In the Fall of last year we were considering a G tube (gastrostomy tube) for Ayla.  We discussed the procedure and lifestyle change with the surgeon at the requisite pre-op consultation, and she recommended that we do everything possible to get Ayla to eat by mouth again before we put her through this surgery.  I loved this recommendation, especially since it had come from the surgeon herself, who has essentially sidestepped a hefty paycheck in the interest of my child.  Yay for Dr.

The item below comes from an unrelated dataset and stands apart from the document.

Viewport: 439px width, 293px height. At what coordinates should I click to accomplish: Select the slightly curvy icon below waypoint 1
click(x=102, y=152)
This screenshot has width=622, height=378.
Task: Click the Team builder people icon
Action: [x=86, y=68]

Mueller at CPMC/Lucille Packard!  With a newly charged motivation to get Ayla eating again, I began taking Ayla to a feeding therapist.  After 4 sessions, Ayla started showing a little progress.  Sadly, however, insurance then refused to pay for the $800 bill and we had to cancel therapy.  Using the tips I learned in her feeding therapy sessions, I practiced with her at home a bit but rather than showing more progress, she reverted back to a state of food aversion. 

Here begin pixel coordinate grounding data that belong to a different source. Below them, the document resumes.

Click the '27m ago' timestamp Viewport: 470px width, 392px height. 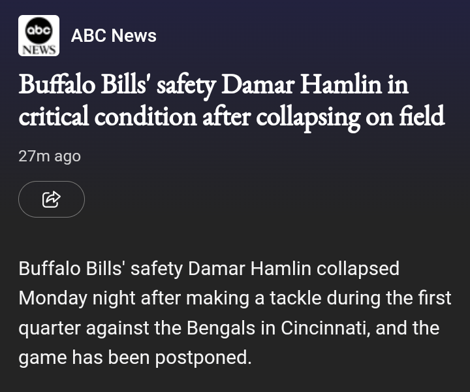coord(50,156)
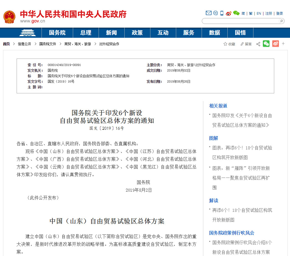Click the 收藏 star favorite icon
The height and width of the screenshot is (256, 290).
225,44
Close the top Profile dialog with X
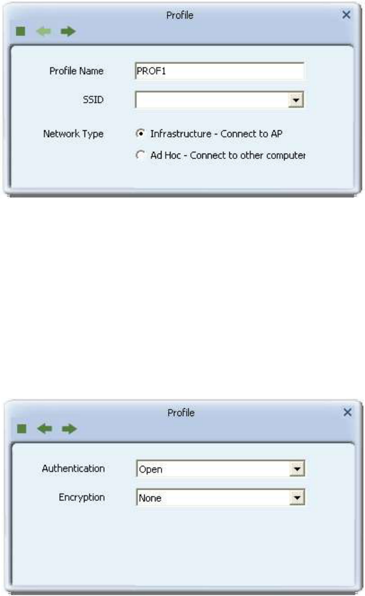The width and height of the screenshot is (365, 596). (346, 15)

We are now going on a year of her being fed primarily through her NG tube and we have again made the decision to get her the Gtube.  It seems a little odd to say but I'm nearly ecstatic.  With the exception of the few short moments following her NG tube coming out by accident, I haven't seen my little girl's face without a tube taped to it in a year.  Her skin underneath the tape is chronically irritated, sometimes to the point of bleeding, and I can't imagine how irritating it must be to have a tube constantly in her throat. 

On February 26th, Ayla's NG tube will come out of her throat and off her face.  She will instead have a tube that gets surgically inserted through her abdomen and leads directly to her stomach.  While she is tube fed, she will still be given primarily Elecare formula.  But with the tube being larger in diameter, we will have the ability to puree food, REAL FOOD, and push it through the tube.  This will give us the ability to experiment with foods to help us identify which foods agree with her and which do not.  Thus far, our ability to do this has been heavily restricted, as it is subject to what she is willing to put into her mouth and swallow.  She probably has ingested a total of 15 different foods, all of which seem to agree with her except dairy.  My short-term goal is to attempt to transition her to the GAPS diet through her tube (assuming she can tolerate it).  My long-term goal is to get her transitioned to eating the GAPS diet by mouth, and then possibly a slightly more normal diet, with the help of feeding therapy.  It looks as though we're in for a battle with our insurance company over getting this covered, but I am confident that our perseverance will yield the desired result.  We will get our girl to eat.

Please cross your fingers or pray or meditate or do whatever you do to help Ayla in a seamless surgery at the end of this month.  We completely depend on your love and support to get us through every step, every transition, good or bad.  We are coping quite well because of your love, your words of encouragement, your sympathy, your help, your presence.  Thank you so much.